Mark Sander – Senior Executive Vice President & Chief Operating Officer
Certainly the new and reneweds are coming out at a slight lower rate than what’s coming off. Yes, principally in the fixed rate, we still have some fixed rates that mature from a few, that were underwritten three, four, five years ago in a higher rate environment. So while the spread might be holding up, the base rate is down a little bit, right?
Mike Scudder – President & Chief Executive Officer
Yes and it also depends on the mix. Mark talked about the different business lines and the rate of growth that they are producing back off of that. Certainly the leasing platform comes with the higher overall spread relative to LIBOR, although it tends to be a little longer duration. You start moving into middle market, it tends to be more LIBOR-based. The spreads are a little tighter. Business banking, spreads are tight, but it’s a little different metric.
Paul Clemens – Executive Vice President & Chief Financial Officer
And business banking, good point, Mike. Business banking in general has 75 basis points probably higher spread than the middle market portfolio and as we’ve done these acquisitions, those have come on at higher yields than our existing portfolio. So a little bit of balancing the levers if you will relative to margins.
Michael Perito – KBW
Alright, great. Thanks guys.
Operator
The next question comes from Brad Milsaps from Sandler O’Neill. Please go ahead.
Brad Milsaps – Sandler O’Neill
Hey, good morning. Mark, just to follow up on some of your commentary around fee revenues. I know you’ve got a lot of moving parts in the quarter, but maybe just a little surprised to see them sort of flattish if not down a little bit. Just curious in the conversion and integration process, did you guys waive fees for acquisitions or is there something else that maybe happened in the quarter? Any additional color around their contribution and certainly appreciate the guidance that you expect growth to be better in ’15 and ’14, but just kind of curious on the moving parts in the fourth quarter.
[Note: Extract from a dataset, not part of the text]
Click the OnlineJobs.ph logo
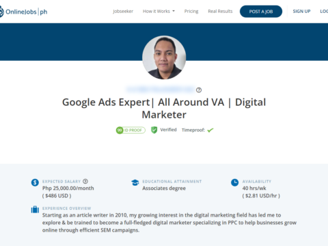This screenshot has height=246, width=328. pos(24,12)

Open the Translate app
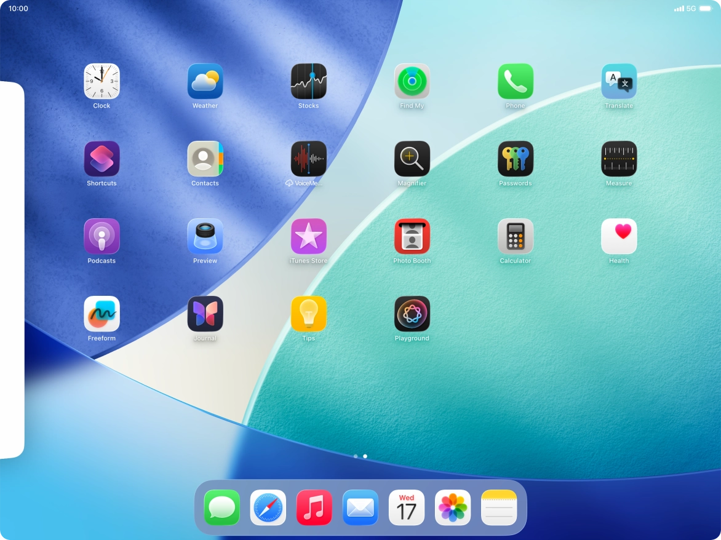tap(618, 82)
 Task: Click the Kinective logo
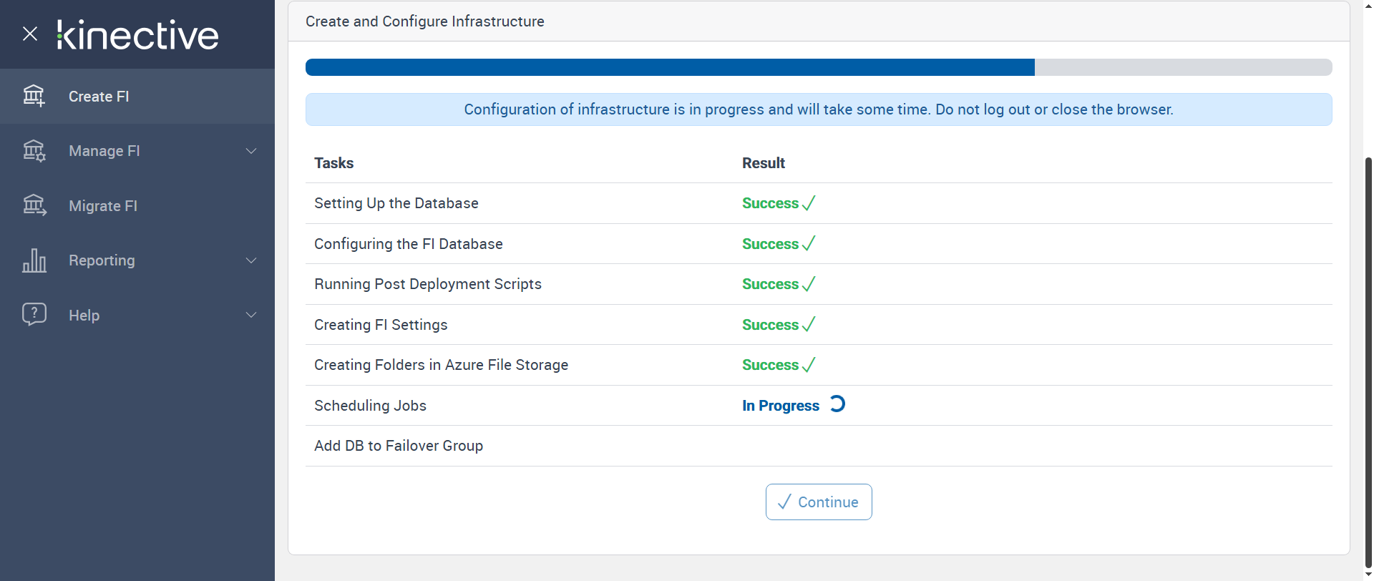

Paul Clemens – Executive Vice President & Chief Financial Officer
So let me just clarify, you’re specifically looking at deposit service charges, right?
Brad Milsaps – Sandler O’Neill
No, no, fees in general. I mean it looked like most categories were kind of flattish to down linked quarter.
Mark Sander – Senior Executive Vice President & Chief Operating Officer
Yes, but again we always view the year over year comparison as kind of a better, there is some seasonality in a couple of those revenue streams, NSF and card-based in particular that have a real seasonal component to it, if you will. So I guess I would look at it this way, Brad. From a service charges perspective, the acquisitions certainly were additive. We had nice treasure management growth about 9% in the quarter which offset about a 5% decline in NSF income and so then the fees that we got from our acquisitions is what drove the $800,000 of increase year over year growth in deposit service charges.
Wealth management again, solid story there, so that’s 8%, 9%, 10% growth quarter over quarter card-based fees. Again, we view that comparison as much more appropriate to last year’s fourth quarter than we would to a linked quarter. There is very little acquisition revenue in our fourth quarter there. So virtually all the growth you see quarter over quarter of 16% is from our legacy portfolio. So again, I would say a little different view and against the last item that or other service charges is really mostly lumpy swaps when they come in and when they don’t and again, up decent both linked quarter and versus last year’s fourth quarter. So again, it’s a little different perspective than how you may be looking at it. Does that help or does that answer it?